* [DIRECTIONS] This exercise calls for copying every line below that holds the word "quick".
____
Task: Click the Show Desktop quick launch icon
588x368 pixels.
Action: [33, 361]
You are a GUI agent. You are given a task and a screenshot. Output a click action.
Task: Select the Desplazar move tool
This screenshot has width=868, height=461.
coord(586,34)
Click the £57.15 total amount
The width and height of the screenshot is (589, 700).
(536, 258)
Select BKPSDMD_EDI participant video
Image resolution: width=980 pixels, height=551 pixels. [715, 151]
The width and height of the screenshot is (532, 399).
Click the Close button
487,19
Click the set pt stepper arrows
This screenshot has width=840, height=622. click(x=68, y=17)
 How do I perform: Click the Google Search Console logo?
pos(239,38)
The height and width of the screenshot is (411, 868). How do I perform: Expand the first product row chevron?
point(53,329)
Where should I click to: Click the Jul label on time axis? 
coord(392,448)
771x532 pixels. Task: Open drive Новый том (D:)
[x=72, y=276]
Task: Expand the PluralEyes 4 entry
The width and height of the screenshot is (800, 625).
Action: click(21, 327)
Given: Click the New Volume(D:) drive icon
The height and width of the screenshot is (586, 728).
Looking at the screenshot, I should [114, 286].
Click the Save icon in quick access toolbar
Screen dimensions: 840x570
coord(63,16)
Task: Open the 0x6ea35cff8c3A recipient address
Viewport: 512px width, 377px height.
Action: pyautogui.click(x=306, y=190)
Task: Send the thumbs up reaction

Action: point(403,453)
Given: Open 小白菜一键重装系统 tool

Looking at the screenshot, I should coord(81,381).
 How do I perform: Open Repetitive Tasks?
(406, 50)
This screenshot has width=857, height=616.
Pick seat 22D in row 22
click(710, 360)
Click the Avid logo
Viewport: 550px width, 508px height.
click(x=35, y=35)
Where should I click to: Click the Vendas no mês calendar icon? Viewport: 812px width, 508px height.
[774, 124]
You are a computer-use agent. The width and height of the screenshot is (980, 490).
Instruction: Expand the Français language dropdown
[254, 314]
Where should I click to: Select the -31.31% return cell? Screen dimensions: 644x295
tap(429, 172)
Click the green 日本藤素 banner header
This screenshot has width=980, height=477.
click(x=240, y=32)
____
* [RESULT FOR THIS TASK]
Task: Click the Show Desktop quick launch icon
Click the Save icon in quick access toolbar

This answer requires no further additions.